“Honour thy father and thy mother” – What do grown children owe their aged parents?
Keywords: Ethics, Care of elderly parents, Theories of ﬁlial obligation, Parent-child relationship
AbstractWhat do grown children owe their aged parents? This article describes some visions on ﬁlial obligation, current in modern ethical theory, and evaluates them from a theological perspective. Why should children help their parents? Is it out of gratitude, friendship, because they are indebted to them, or is it simply because they are their parents? And what kind of assistance may parents justly expect their children to offer them? The article presents and evaluates four theories of ﬁlial obligation. biblical texts seem to support the so called debt theory which argues that children are in debt to their parents and that they are repaying them with their care what they owe to them. A variant of the debt theory is the model of gratitude. both theories go astray by supposing that the mutuality in parent-child relationship is marked by reciprocity. The friendship approach argues that there are many things that children ought to do for their parents, but that it is inappropriate and misleading to describe them as things “owed”. Parents’ voluntary sacriﬁces tend to create love or “friendship”, rather than creating “debts” to be “repaid”. but friendship does not describe sufficiently the ﬁlial reality either: one can end friendships, but not parenthood.

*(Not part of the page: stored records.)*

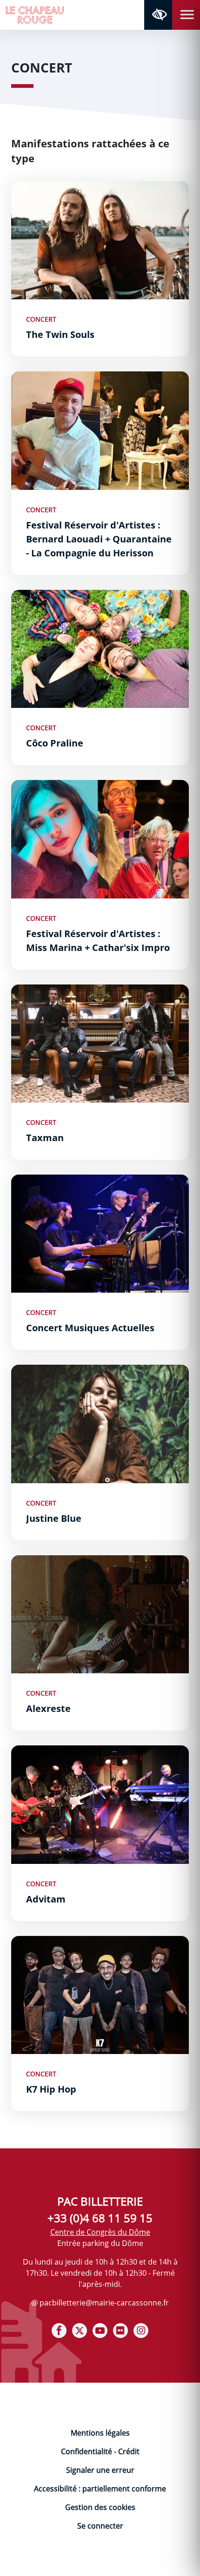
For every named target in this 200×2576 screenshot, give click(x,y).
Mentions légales (100, 2433)
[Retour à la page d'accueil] (35, 14)
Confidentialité (86, 2451)
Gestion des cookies (100, 2507)
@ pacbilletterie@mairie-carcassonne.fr (100, 2303)
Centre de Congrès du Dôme (100, 2232)
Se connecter (100, 2526)
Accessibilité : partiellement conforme (100, 2489)
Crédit (129, 2451)
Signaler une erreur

And parents can never be the equals of their children, as friends can be. Apparently, the most satisfactory theory is the special goods theory, which underlines the special relationship between parent and child. That means also that the goods of parenting are unique in kind. Accordingly, adult children should provide frail and dependent parents with something that they will not get otherwise. This approach can get theological support and a faith inspired horizon by interpreting ﬁlial relationships in an eschatological perspective and considering them as a divine mandate.